= Edward John Eyre High School =

School in Whyalla Norrie, South Australia

Edward John Eyre High School

Edward John Eyre High School is located in Whyalla Norrie, South Australia. It opened in 1968 as Eyre Technical High School.

Built during the boom period, student enrollment reached around 1,500 in the 1970s. Today, Edward John Eyre High School, also known as Senior Secondary Campus of the Whyalla Secondary College, has a student population of over 400.

Eyre High School caters to a wide cross-section of the community. Its Young Mum's program supports young mothers to complete their education. The Pre-Industry Program and Trade School assists students in preparation in the trade areas. The specialist volleyball course lead to wins in state and national competitions.

Edward John Eyre High is proposed to be merged with Whyalla High School and Stuart High School. The new merged school is intended to be on Nicolson Avenue, Whyalla Norrie between the Whyalla campuses of the University of South Australia and TAFE SA and expected to open for the 2022 school year.

== History ==

=== Eyre High 1968–2008 ===
2008 saw Edward John Eyre High celebrating its 40th birthday. During those 40 years, the school has had two other names, Eyre Technical High School and Eyre High School. For some, the school will always be Eyre High School.

The main buildings of the school were designed by Jim Loveday. They are correctly positioned so as to make the best use of the sun and to reduce the amount of heat gain. This has been positive for those who have used the buildings.

The initial enrolment of 5 classes of Year 8 students were housed at Whyalla High and Memorial Oval Primary School. In 1968 these students moved into the new buildings of Eyre Technical High School on Grundel Street and along with the new Year 8s, brought the enrolment to 711.

The late sixties and early seventies were a period of rapid population growth in Whyalla. By the end of the school's first year, the school population had out-grown the existing main building. To accommodate the increasing enrolment, a new South wing with 8 classrooms and 3 Art rooms was added. These additions were not enough to keep up with population growth. By 1972, the western quadrangle hosted a portable science laboratory and multiple "temporary" classrooms, some of which are still at the school. The school reached its highest enrolment of 1280 students in this period.

In 1971 the school had its first name change and became Eyre High School. The name change was in-line with government policy to remove the distinction between trades orientated Technical High Schools and academically orientated High Schools.

In the early 1980s, the effect of the closure of the shipyard was felt with decreasing population in the city leading to decreasing enrolments. Margaret Grant made the most of this situation, by relocating the library from upstairs in the main building to 6 classrooms, later 7 rooms in the South Wing. This created the space for a well laid out library to serve students and staff.

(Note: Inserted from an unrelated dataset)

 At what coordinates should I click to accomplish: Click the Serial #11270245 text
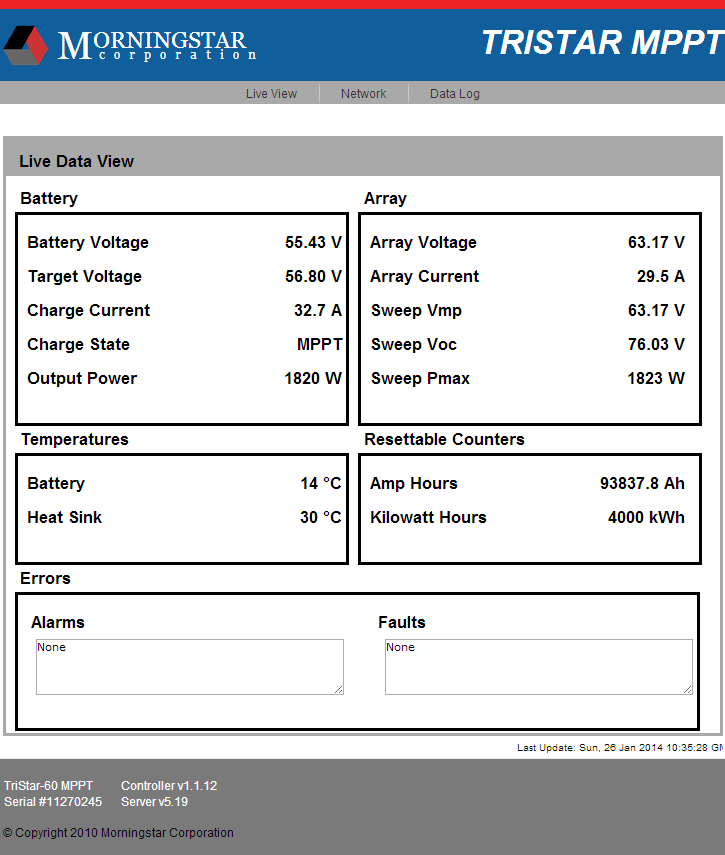click(53, 802)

In 1986 there was a further name change from Eyre High to Edward John Eyre High School. This was done to more closely identify the school with the explorer who it was named after. The longer name also meant that the school was no longer confused with Ayr High School in Queensland.

In 1989 the population of all of Whyalla's schools were trending down in line with the decrease in population of the city. As a result, the Education Department in consultation with School Councils changed the structure of secondary schools to create two junior high schools and a senior high school E.J. Eyre High.

From 1992, the school catered for Year 11, 12 and adult students. It has a wide range of courses which include the Pre-Industry Program and Trade Schools for the Future. It was the first school in the state to have a Young Mums Program.